— SUPPLIED MATERIAL —

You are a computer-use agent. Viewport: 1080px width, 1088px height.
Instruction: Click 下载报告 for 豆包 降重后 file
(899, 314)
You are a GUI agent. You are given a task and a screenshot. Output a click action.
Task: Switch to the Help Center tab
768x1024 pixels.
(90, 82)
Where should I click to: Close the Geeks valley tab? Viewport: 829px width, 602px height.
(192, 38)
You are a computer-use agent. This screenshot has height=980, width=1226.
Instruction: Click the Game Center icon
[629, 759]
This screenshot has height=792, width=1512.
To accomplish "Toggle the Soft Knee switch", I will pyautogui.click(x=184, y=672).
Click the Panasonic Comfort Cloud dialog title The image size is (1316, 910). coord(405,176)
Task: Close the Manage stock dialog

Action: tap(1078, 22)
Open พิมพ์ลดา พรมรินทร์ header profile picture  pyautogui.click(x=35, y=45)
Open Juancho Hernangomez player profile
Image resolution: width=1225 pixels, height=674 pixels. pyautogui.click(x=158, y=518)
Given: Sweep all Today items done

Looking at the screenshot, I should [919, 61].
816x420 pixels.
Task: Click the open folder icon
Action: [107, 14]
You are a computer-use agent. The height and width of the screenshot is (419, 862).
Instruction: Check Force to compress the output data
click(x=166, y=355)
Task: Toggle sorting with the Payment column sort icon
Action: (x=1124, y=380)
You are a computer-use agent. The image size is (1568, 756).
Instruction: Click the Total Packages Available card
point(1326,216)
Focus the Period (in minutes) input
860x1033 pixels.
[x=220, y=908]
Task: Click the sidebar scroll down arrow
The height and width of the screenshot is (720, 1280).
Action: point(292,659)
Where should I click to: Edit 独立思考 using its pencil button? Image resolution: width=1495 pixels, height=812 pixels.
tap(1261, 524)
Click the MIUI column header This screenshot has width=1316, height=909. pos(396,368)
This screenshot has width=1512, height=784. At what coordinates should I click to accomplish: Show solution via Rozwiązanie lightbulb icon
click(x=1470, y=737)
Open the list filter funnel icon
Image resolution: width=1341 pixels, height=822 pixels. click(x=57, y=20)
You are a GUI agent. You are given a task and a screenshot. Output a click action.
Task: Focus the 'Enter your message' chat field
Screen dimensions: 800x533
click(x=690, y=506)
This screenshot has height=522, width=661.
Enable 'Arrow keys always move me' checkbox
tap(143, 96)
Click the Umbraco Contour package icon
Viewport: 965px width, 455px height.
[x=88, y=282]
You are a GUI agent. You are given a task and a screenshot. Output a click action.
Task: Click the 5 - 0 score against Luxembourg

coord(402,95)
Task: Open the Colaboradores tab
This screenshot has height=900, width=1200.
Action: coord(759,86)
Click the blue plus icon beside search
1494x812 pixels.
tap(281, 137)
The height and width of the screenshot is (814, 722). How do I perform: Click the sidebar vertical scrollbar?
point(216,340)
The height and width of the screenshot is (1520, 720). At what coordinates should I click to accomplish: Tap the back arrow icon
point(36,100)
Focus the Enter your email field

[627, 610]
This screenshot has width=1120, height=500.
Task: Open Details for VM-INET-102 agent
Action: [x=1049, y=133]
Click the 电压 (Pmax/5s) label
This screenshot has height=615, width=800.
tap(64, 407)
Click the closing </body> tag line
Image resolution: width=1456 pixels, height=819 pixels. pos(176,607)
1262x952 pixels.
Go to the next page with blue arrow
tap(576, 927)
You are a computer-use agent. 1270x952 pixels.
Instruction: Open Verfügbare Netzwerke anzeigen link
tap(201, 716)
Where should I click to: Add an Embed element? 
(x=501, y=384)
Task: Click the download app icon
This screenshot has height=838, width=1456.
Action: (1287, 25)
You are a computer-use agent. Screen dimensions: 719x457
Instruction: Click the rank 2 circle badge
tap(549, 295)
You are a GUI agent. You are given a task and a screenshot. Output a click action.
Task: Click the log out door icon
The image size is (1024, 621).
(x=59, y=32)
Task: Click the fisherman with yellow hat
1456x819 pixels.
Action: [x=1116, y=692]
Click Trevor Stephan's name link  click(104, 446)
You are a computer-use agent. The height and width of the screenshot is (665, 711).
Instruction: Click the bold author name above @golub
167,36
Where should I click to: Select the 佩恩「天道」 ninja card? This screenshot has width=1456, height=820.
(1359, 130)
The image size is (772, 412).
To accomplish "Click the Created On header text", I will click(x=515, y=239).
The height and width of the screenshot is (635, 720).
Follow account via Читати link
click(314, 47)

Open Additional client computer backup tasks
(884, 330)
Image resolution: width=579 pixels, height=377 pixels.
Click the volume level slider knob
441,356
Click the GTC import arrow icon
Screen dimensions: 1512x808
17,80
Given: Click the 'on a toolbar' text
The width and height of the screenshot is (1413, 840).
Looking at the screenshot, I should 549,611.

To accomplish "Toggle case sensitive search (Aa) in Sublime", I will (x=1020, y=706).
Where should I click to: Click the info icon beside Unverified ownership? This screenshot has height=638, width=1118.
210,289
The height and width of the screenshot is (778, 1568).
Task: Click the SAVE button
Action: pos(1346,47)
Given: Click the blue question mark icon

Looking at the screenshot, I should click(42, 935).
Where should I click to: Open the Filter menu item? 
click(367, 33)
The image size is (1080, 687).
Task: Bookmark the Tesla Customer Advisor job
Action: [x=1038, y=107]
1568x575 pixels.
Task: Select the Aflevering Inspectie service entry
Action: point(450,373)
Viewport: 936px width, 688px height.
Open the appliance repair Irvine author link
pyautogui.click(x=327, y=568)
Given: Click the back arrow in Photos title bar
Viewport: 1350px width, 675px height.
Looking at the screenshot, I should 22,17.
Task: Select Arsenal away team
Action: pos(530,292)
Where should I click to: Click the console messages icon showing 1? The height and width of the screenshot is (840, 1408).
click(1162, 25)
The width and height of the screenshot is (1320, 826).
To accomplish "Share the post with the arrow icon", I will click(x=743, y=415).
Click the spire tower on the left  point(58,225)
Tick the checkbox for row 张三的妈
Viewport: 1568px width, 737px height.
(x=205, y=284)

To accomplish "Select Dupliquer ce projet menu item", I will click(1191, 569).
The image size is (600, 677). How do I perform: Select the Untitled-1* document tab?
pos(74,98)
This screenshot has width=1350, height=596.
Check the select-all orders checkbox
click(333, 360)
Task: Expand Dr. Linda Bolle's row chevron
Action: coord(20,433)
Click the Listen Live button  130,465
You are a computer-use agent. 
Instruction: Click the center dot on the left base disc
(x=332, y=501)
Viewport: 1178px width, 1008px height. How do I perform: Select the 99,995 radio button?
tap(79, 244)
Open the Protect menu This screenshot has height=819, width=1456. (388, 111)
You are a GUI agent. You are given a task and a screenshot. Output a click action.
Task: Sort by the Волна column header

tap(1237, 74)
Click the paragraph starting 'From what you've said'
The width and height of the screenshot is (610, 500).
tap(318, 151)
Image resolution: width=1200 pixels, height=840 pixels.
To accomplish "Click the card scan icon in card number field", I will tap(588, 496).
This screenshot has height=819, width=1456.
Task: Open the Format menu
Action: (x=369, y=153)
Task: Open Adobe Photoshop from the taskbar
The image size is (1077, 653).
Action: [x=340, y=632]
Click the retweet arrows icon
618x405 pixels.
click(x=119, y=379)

— PROBLEM DESCRIPTION —
Reproduce word for word the part that opens with the line containing "Where should I click to: Close" and closes with the line containing "Action: [107, 14]", including both of those lines.

— RESULT OF THIS TASK —
Where should I click to: Close the Geeks valley tab? Viewport: 829px width, 602px height.
(192, 38)
You are a computer-use agent. This screenshot has height=980, width=1226.
Instruction: Click the Game Center icon
[629, 759]
This screenshot has height=792, width=1512.
To accomplish "Toggle the Soft Knee switch", I will pyautogui.click(x=184, y=672).
Click the Panasonic Comfort Cloud dialog title The image size is (1316, 910). coord(405,176)
Task: Close the Manage stock dialog

Action: tap(1078, 22)
Open พิมพ์ลดา พรมรินทร์ header profile picture  pyautogui.click(x=35, y=45)
Open Juancho Hernangomez player profile
Image resolution: width=1225 pixels, height=674 pixels. pyautogui.click(x=158, y=518)
Given: Sweep all Today items done

Looking at the screenshot, I should [919, 61].
816x420 pixels.
Task: Click the open folder icon
Action: [107, 14]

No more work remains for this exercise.